The plantation was called Township No. 3, First Range North of Plymouth Claim, West of Kennebec River (or T3 R1 NPC WKR), then successively known as Middletown and Readstown. It was first settled in 1784 by William Read from Nobleboro.  Readstown was incorporated on January 31, 1801 and named for Caleb Strong, governor of Massachusetts. 

Set on a hilly intervale above a big bend in the Sandy River, the area provided fertile soil for agriculture. Farmers grew hay, wheat, corn, oats and potatoes. The northeast branch of the Sandy River provided water power for mills, helping make Strong prosperous.
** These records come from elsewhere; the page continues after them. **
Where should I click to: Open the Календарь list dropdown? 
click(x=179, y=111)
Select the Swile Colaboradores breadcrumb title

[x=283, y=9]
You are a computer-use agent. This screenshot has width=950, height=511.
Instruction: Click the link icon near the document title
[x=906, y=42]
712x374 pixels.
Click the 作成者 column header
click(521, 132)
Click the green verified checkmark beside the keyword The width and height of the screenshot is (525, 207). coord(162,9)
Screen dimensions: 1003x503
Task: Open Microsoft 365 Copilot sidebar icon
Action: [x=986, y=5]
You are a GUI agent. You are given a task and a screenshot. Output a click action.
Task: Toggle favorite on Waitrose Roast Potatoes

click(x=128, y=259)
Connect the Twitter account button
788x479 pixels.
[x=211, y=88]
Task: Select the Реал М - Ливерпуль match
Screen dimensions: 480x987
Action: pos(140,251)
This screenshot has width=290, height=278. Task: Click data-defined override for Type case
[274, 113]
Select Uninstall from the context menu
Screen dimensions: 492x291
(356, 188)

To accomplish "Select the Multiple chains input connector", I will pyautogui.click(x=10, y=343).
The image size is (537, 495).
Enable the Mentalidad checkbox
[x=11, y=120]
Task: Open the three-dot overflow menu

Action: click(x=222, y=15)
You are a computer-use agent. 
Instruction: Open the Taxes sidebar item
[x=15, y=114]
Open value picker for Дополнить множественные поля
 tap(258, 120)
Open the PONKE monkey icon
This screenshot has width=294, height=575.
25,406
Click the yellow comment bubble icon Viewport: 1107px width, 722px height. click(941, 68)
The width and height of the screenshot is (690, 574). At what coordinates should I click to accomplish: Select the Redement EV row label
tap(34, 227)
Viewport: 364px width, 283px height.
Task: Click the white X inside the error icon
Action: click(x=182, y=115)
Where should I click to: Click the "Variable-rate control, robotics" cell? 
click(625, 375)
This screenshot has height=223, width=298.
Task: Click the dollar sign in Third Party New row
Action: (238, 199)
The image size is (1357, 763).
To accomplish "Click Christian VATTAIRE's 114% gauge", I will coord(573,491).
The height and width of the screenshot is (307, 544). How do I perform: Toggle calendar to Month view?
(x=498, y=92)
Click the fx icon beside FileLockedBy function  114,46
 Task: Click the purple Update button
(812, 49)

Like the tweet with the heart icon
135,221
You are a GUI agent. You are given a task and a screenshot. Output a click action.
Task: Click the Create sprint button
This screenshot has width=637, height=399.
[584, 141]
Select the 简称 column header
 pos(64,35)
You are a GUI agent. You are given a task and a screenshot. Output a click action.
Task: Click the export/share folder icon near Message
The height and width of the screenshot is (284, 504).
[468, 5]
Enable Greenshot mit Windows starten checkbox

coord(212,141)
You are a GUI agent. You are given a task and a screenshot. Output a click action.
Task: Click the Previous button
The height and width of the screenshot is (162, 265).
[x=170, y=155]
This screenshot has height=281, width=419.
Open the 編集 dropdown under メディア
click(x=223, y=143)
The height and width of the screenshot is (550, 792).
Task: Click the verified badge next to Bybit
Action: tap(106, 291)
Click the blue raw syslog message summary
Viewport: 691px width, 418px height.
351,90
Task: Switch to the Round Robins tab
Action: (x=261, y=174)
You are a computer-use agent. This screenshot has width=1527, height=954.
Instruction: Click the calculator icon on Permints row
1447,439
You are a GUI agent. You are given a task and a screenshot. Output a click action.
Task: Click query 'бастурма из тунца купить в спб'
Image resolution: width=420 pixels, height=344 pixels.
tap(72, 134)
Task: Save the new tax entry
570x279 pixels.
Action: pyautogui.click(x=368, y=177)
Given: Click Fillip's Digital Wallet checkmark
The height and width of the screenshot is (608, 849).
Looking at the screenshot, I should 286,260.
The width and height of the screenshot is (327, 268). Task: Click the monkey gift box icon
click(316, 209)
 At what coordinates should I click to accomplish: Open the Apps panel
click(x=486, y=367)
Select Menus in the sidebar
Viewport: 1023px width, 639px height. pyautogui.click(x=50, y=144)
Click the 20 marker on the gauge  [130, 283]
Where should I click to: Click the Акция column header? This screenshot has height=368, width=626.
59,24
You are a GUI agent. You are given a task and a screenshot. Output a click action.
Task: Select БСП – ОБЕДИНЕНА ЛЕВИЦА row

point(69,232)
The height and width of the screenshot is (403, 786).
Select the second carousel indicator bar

By 1859, when the population was 1,008, it had sawmills, a gristmill, a fulling mill, a carding machine, a starch factory and a tannery.

The Sandy River Gauge Railroad connected Farmington and Phillips in 1879. By 1886, town industries included a boot and shoe factory, machine shops, a cheese factory, a clothespin manufacturer, a maker of cane seat chair bottoms, and an excelsior factory. It was noted as "one of the prettiest villages in the county."

Strong was called "Toothpick Capital of the World"[,due to the productivity of the Strong Wood Products Incorporated plant, which once manufactured 20 million toothpicks per day.